begin SOURCE

5 Ways Neuroarchitecture Shows Us How We React to Buildings
iMotions is headquartered in Copenhagen, a city some would argue is the design capital of the world. Danes are said to be very much attuned to how spaces and objects make us feel, and designers like Arne Jacobsen and Bjarke Ingels are household names. Even the Danish word hygge has come to be known internationally as a practice of creating coziness in your surroundings, as Danes prize the combination of functionality and minimalism with aesthetics and beauty.
Yet even for the most skilled designers and architects, when it comes to designing new public spaces, whether a new building, an urban area, or even an art exhibit, understanding how visitors and inhabitants will react to them is often based on institutional knowledge about architecture and urban planning, but also a fair bit of guesswork. How can we take the guesswork out of this process, before we sink lots of money, resources, and manpower into the actual building process? Emerging technologies in neuroarchitecture, including virtual reality, eye trackers and other biosensors, are starting to give us some answers. Here are some studies with eye tracking and other biosensors like GSR and EEG that are influencing the fields of architecture, urban planning, and evidence-based design.

end SOURCE
begin COLLECTED DATA

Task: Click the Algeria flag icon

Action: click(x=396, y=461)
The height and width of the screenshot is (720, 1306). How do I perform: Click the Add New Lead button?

end COLLECTED DATA

:: PROBLEMS ::
**1)** In the neuroarchitecture article, which city is iMotions headquartered in?
**2)** Please reproduce the neuroarchitecture article between "Yet even for" and "and evidence-based design.", inclusive.
**3)** Carry the neuroarchitecture article forward from its final sentence.

:: OUTPUTS BY TASK ::
**1)** Copenhagen.

**2)**
Yet even for the most skilled designers and architects, when it comes to designing new public spaces, whether a new building, an urban area, or even an art exhibit, understanding how visitors and inhabitants will react to them is often based on institutional knowledge about architecture and urban planning, but also a fair bit of guesswork. How can we take the guesswork out of this process, before we sink lots of money, resources, and manpower into the actual building process? Emerging technologies in neuroarchitecture, including virtual reality, eye trackers and other biosensors, are starting to give us some answers. Here are some studies with eye tracking and other biosensors like GSR and EEG that are influencing the fields of architecture, urban planning, and evidence-based design.

**3)**
- Where do we look when we look at buildings?
- How restorative can indoor environments be?
- How rewarding are certain aesthetic and functional features of homes?
- How can we guide visual attention when looking at paintings?
- How do we rank elements depicted in renderings of proposed urban planning initiatives?
Ann Sussman and Janice Ward used iMotions to analyze participants’ gaze with eye tracking as they looked at pictures of buildings in New York and Massachusetts. What they found is that featureless or blank facades do not attract visual attention, but walls with high contrast features or murals do, as do images of people on those facades. They liken this behavior to an attempt to attach to something so that we can ground ourselves in a space and feel less anxious. 
Zhengbo Zou and Semiha Ergan at New York University observed how participants navigated two virtual environments to determine whether certain design features can have an impact on restorativeness. Monitoring EEG, eye tracking and EDA / GSR in iMotions, the scientists placed participants in the virtual environments, one that was optimized to be restorative (whose qualities were determined by previous studies related to human experience of restorativeness), and the other non-restorative. They found that the presence and size of windows, the amount of natural light, and presence of natural views are statistically significant in terms of their relationship to participants’ experience of restorativeness in these virtual spaces. They recommend that the findings could help other architects and interior designers not only design similar studies to collect user experience data, but also to guide designs towards including these features so that residents feel more at home in spaces.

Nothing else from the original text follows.